By 1938, the Great Depression had wrecked a lengthy and widespread economic havoc on the country. Pressured to give the working populace some relief, President Franklin Roosevelt enacted the Fair Labor Standards Act (FLSA). No longer could businesses financially exploit their workers to make a profit. No longer did workers have few to no rights regarding their workplace conditions. And for the first time, a minimum wage, overtime pay, and child labor standards were law, applicable to any employee (low-level, management, and executives). Businesses who violated these laws could now be penalized and sued.
Almost a century later the FLSA still stands, but while most are familiar with its basic rules, many are unaware of the nuances within the FLSA. One nuance applies to gender equality.
Regardless of whether a job is done by a man or woman the amount of pay for a job is determined by its job requirements. Under the Equal Pay Act (29 U.S.C. § 206.), a 1963 amendment to the FLSA, men and women are to receive equal pay for equal work. However, businesses can compensate men and women workers differently if the pay differences are not based on gender, but on a "bona fide seniority system, merit system or incentive "system.
A system is bona fide if the following criteria are met:
• The system is not implemented with a purpose to discriminate for gender reasons, and
• Specific criteria that are used to assess the worker's productivity, merit, or seniority are ... determined prior to the pay disparity, the reason(s) for the pay differences, properly communicated to the entire work force, and applied equitably to all workers.
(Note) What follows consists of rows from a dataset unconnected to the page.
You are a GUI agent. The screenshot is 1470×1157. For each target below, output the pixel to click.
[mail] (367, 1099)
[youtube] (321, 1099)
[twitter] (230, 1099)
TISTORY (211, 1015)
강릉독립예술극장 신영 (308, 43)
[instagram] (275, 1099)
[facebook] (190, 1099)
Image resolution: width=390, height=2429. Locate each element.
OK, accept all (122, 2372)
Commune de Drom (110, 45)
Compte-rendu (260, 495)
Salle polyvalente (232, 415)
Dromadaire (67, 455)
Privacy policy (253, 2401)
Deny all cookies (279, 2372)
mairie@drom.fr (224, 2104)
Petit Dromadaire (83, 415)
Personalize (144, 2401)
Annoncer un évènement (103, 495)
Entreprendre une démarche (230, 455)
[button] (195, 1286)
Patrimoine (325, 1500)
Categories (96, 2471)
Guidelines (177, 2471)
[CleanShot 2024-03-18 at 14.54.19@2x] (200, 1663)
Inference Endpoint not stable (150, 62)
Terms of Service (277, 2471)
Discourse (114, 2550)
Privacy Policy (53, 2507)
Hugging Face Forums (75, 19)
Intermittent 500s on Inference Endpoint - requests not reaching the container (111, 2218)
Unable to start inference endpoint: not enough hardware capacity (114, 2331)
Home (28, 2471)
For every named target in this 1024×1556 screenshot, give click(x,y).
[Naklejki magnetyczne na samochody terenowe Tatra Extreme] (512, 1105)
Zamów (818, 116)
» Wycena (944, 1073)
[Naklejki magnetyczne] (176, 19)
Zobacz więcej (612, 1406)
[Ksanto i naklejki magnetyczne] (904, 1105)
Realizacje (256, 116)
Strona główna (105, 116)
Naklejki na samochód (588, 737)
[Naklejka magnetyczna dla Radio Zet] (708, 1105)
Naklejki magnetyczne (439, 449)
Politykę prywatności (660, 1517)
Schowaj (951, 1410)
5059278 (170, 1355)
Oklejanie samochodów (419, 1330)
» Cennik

Any seniority pay increases that do not meet these criteria must be justified. If it is determined the pay increase was arbitrarily applied, it can be a violation of the FLSA.
Additionally, if the business implements a merit pay system, workers should receive periodic performance evaluations that objectively asses the worker's accuracy, efficiency, and ability of preset criteria. Performance evaluations cannot be solely based on management's subjectivity.
But if a business does not have a bona fide system, it is not automatic that a worker has a punishable FLSA violation. Businesses are given the opportunity to prove that though there is no bona fide system, any difference in pay is still not based on gender, but other factors which are germane to the requirements of the job, providing specific benefits to or further the business, or enhancing an employment practice within the business. Additionally, the business is still required to show these factors are applicable to all their workers regardless of gender and that workers have knowledge these factors are used in determining pay.
Factors not based on gender that have been used to validate pay differences for men and women are:
• The workers' have different experience, education, training, and skills.
• The worker generates more revenue for the company.
• The job is performed on the 2nd or 3rd shift, is part-time, seasonal, or temporary.